**** Document excerpt
1 man dead, another person injured after shooting at tight-knit church in Salmon Arm
Deceased is Gordon Parmenter, a church volunteer — the other victim is stable while police arrest suspect
One man is dead, another person is in hospital and a suspect is in police custody after a shooting at a small church in Salmon Arm, B.C., on Sunday.
Family members have confirmed that the deceased is Gordon Parmenter, an elder at the Salmon Arm Church of Christ. Police say the shooting was not religiously motivated.
Police and B.C. Emergency Health Services said they received calls around 10:30 a.m. PT about two people who had been injured at the church. One of the injured was airlifted to hospital, and is in stable condition, said Salmon Arm RCMP.
The local church was hosting an event when a male allegedly entered the church and shot two parishioners, according to police.
Mounties said a 25-year-old man was taken into custody after being wrestled to the ground by a number of parishioners. A rifle was seized.
1 victim known to suspect
Police said there is no active or ongoing threat to the public.
"Police have determined that at least one of the victims was known to the suspect, and it is not believed at this time the event was religiously motivated," said Staff Sgt. Scott West, the Salmon Arm RCMP detachment commander.
Mark Parmenter, the grandson of Gordon Parmenter, said the family knows the person who allegedly shot the elder Parmenter.
********
**** Entries shown
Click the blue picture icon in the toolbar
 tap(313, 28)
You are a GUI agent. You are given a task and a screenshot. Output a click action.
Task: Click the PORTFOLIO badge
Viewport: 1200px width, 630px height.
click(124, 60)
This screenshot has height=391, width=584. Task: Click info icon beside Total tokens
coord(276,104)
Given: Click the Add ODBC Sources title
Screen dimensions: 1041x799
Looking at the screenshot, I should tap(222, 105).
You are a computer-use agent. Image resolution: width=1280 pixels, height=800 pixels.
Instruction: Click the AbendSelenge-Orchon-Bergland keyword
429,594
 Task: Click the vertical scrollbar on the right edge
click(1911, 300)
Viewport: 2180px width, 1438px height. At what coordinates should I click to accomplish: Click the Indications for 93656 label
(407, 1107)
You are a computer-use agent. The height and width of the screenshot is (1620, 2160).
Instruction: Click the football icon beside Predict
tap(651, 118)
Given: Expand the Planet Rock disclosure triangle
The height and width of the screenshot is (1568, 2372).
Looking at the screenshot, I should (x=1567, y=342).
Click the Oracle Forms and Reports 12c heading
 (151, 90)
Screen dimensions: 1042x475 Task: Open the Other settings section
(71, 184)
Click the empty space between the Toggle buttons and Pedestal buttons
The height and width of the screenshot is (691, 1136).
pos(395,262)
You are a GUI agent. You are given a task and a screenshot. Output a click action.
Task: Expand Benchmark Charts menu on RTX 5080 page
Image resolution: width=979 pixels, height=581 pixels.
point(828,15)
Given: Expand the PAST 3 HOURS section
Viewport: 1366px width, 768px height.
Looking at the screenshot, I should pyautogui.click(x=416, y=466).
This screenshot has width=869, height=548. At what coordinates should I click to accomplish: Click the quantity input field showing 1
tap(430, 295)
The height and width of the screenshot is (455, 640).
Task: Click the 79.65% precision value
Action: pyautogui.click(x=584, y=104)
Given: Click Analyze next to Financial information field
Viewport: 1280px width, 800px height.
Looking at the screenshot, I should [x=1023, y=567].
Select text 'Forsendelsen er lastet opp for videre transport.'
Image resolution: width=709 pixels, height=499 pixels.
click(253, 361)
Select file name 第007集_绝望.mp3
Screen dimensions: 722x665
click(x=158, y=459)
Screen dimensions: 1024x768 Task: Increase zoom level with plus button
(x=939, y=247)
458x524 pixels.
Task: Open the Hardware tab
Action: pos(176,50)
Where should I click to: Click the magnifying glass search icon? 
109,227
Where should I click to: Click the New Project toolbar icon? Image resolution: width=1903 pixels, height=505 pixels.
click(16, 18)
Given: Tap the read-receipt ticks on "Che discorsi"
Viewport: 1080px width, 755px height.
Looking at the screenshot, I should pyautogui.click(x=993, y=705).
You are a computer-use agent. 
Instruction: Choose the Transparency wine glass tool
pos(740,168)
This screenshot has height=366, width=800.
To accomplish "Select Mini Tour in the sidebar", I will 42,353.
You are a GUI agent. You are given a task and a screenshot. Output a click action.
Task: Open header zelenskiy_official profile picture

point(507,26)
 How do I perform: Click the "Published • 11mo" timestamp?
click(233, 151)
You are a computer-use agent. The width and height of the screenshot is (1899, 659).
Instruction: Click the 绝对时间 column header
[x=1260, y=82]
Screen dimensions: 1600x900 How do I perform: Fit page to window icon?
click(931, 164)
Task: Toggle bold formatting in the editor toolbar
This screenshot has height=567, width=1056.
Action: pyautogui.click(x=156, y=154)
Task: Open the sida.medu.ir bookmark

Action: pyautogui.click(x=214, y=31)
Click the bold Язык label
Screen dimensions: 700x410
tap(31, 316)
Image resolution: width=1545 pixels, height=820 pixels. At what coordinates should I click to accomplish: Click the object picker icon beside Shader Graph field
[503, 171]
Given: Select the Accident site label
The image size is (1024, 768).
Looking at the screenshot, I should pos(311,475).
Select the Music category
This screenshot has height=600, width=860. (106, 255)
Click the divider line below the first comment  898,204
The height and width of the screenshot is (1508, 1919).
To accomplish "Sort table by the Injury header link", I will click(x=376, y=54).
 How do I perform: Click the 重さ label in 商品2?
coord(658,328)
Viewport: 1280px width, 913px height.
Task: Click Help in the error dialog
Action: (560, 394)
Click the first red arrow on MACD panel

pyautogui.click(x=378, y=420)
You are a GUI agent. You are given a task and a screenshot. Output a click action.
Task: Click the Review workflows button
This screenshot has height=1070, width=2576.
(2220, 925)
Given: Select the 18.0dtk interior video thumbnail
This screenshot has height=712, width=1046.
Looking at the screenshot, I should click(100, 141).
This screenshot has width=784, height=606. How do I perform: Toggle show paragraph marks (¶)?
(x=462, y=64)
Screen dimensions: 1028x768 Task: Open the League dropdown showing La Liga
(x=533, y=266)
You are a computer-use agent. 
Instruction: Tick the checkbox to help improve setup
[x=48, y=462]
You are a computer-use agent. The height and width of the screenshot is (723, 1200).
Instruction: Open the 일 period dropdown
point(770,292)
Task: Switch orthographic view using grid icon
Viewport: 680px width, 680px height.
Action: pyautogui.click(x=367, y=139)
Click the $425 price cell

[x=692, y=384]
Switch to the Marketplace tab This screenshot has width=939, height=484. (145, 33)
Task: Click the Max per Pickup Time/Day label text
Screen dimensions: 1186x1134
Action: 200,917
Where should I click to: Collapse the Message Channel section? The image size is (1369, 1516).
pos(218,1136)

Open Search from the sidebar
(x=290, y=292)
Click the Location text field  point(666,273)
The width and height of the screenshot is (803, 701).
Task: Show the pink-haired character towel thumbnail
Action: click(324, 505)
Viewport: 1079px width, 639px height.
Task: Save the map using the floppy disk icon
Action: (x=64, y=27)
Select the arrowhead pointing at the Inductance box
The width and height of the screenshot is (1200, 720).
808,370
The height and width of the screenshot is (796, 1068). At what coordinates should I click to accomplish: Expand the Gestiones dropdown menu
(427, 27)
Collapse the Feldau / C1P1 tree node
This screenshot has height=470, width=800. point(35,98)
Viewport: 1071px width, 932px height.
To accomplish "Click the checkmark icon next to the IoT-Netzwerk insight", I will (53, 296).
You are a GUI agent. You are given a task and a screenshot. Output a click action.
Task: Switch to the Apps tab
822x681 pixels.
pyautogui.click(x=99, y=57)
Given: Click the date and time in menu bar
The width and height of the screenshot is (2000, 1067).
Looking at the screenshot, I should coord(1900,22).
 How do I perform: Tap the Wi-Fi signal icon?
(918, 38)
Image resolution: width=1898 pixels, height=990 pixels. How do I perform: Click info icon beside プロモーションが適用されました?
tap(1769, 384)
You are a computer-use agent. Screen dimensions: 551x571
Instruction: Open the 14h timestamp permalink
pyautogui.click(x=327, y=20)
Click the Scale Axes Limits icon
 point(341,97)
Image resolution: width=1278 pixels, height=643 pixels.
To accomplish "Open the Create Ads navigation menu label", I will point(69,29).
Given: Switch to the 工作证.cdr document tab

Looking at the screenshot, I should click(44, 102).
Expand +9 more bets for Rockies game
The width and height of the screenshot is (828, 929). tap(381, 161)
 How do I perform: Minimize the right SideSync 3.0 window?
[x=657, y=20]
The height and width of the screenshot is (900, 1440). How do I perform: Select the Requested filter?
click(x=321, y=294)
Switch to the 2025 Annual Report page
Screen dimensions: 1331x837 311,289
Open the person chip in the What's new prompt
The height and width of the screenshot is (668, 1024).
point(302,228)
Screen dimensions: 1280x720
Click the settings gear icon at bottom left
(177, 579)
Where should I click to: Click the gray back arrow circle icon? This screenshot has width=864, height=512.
********
** Task prompt **
Write out the part of the Salmon Arm church shooting article from "The local church" to "the elder Parmenter.", word for word.

** Answer to the exercise **
The local church was hosting an event when a male allegedly entered the church and shot two parishioners, according to police.
Mounties said a 25-year-old man was taken into custody after being wrestled to the ground by a number of parishioners. A rifle was seized.
1 victim known to suspect
Police said there is no active or ongoing threat to the public.
"Police have determined that at least one of the victims was known to the suspect, and it is not believed at this time the event was religiously motivated," said Staff Sgt. Scott West, the Salmon Arm RCMP detachment commander.
Mark Parmenter, the grandson of Gordon Parmenter, said the family knows the person who allegedly shot the elder Parmenter.